>>>
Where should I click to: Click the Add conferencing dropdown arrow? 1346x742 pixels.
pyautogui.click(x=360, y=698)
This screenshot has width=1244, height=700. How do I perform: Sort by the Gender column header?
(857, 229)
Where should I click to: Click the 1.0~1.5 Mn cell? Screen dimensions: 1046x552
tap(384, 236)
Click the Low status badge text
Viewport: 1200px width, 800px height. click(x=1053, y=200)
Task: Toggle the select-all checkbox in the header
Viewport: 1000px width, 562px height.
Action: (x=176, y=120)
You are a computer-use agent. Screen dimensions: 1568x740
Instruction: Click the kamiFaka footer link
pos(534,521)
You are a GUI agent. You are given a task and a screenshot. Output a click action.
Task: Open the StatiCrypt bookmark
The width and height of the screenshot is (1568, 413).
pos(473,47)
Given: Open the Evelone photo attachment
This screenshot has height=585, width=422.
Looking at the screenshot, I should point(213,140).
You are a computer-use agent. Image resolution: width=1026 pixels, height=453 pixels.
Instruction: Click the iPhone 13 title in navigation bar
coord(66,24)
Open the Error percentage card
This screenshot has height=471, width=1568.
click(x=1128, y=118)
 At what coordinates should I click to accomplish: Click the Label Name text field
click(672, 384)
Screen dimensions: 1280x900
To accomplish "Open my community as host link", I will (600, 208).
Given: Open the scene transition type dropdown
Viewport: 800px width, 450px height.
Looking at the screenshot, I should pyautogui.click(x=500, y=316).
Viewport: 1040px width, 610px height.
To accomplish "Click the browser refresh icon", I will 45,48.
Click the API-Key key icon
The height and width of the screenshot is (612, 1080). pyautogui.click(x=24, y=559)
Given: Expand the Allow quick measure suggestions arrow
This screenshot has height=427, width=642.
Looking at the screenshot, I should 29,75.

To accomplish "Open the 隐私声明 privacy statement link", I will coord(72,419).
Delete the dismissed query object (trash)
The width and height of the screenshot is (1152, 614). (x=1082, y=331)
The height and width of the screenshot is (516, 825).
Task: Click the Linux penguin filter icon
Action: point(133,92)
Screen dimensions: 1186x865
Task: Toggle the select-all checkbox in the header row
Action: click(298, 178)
<<<
**Exercise:** Each line from the one that includes "This screenshot has height=427, width=642." down to the close of the records above is to be given again exactly, and no other line is to appear.

**Output below:**
This screenshot has height=427, width=642.
Looking at the screenshot, I should 29,75.

To accomplish "Open the 隐私声明 privacy statement link", I will coord(72,419).
Delete the dismissed query object (trash)
The width and height of the screenshot is (1152, 614). (x=1082, y=331)
The height and width of the screenshot is (516, 825).
Task: Click the Linux penguin filter icon
Action: point(133,92)
Screen dimensions: 1186x865
Task: Toggle the select-all checkbox in the header row
Action: click(298, 178)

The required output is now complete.